You’ve got to be careful about these polls," Rove said. "We endow them with a false scientific precision they simply don’t have.

Dylan Byers, who writes about political media for, characterized Silver’s work as “little more than poll aggregation”, which I find akin to characterizing Warren Buffett’s work as little more than reading quarterly reports.

Author Geoffrey Dunn claimed that Silver does not understand the underlying dynamics underlying presidential politics:

Silver’s commitment to a quantitative, value-free approach to the living, breathing universe–not only in politics, but in sports, entertainment, even dating–with an emphasis on numbers can be troubling, to the point of absurdity, when the answers have nothing to do with statistical equations…Here’s a guy who’s never been centrally involved in a national election, whose political acumen comes from a calculator, and, who, I am willing to bet (and I haven’t seen the numbers) has never organized a precinct in his life, much less walked one, pontificating about the dynamics in the electoral processes as if he actually understood them.

The question of how human values should be reflected in quantitative models is fascinating and relevant, but sadly Dunn chooses to lecture rather than engage.

It so happens that this time out, most of the initial criticism came from Republicans. My point is not to single out Republicans but rather those who are so dismissive of the value of analytical model for predicting future behavior. They’re all over the map politically.

The underlying tension is only superficially about numbers. It’s fear of an outsider who claims to possess wisdom about presidential politics whose justification is based on concepts beyond the reach of the current establishment. Silver is a threat to pundits like Scarborough and Rove and writers like Byers and Dunn, and his success needs to be discredited because it threatens to make them obsolete. What good are pundits if they are outside of the process, do not report on the principals involved, and have no special insight regarding what will happen? As a result, Silver is treated the same way as many politicians of both parties: built up under false premises so that they can later be torn down.

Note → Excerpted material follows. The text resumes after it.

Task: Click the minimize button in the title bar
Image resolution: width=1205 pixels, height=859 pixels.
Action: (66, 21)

In the aftermath of the (attempted) Silver takedown, defenders fired back and another set of Silver critics emerged. These critics are more ideologically diverse, ranging from libertarian Colby Cosh to conservative Jonah Goldberg to liberal Alexis Madrigal at the Atlantic. The objections are frustratingly simple minded. The common thread is that the critic takes issue with Silver’s defenders rather than making an actual critique on his methods:


The left’s celebrating the analytical method right now as if it belonged to them. But it doesn’t. 

Colby Cosh:

The situation is that many of Nate Silver’s attackers don’t really know what the hell they are talking about. Unfortunately, this gives them something in common with many of Nate Silver’s defenders, who greet any objection to his standing or methods with cries of ‘Are you against SCIENCE? Are you against MAAATH?’ If science and math are things you do appreciate and favour, I would ask you to resist the temptation to embody them in some particular person.


To listen to many of Silver’s defenders, questioning his methodology is akin to rejecting evolution or the laws of thermodynamics, as if only his model is sanctified by the god Reason.

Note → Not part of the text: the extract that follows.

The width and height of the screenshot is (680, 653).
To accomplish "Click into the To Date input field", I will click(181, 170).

The same dynamic emerged inside the Oakland A’s, and baseball generally, according to Moneyball. (I mentioned Moneyball in an analytics post! What do I win?)

The feeling I am left with is annoyance mixed with disinterest. (Sorry.) Annoyance because it is frustrating to witness interesting conversations very nearly happening, and disinterest because I feel that those who act innumerate are allowed to have an opinion, but there is no good reason for me to listen to them. Silver himself often seems to take this attitude: get on with the work instead of talking about it. In the long run, I hope this “ignore the haters” attitude is disruptive because it builds a body of evidence that begins to become irrefutable, as has happened with sports analytics. There’s no point in asking journalists to learn stats, unless you are doing the hiring. This is the flaw of the academic: if only people just thought like I do – how do I make them think like me?

A more flattering but still counterproductive attitude is to view quants as mystics. Cubicles become secret worlds, computer screens become portals, and models become McGuffins. This characterization of analytics in the Obama campaign is typical: well-written, engrossing, and a mixed blessing if you wish to see the role of analytics in society advanced. Ultimately I’d like the view to be: well, yeah, that’s kinda how you do it.

Sometimes people expect an analysis to be backed by mystical, unknowable methodology. If it is too complicated for me to understand, it must be right. In other cases subtleties of approach are lost in translation. Silver’s methodology page lays out an ornate set of rules, but based on a simple principle: the primary inputs of the forecast are polls. It’s far easier to skim and say “he’s doing poll aggregation”. On the other hand a substantive objection to Silver’s approach is that simpler methods have had the same success using measures that count. It’s too soon to say, so the answer is to continue to dig deeper rather than finger point or simply exclaim “MAGIC!”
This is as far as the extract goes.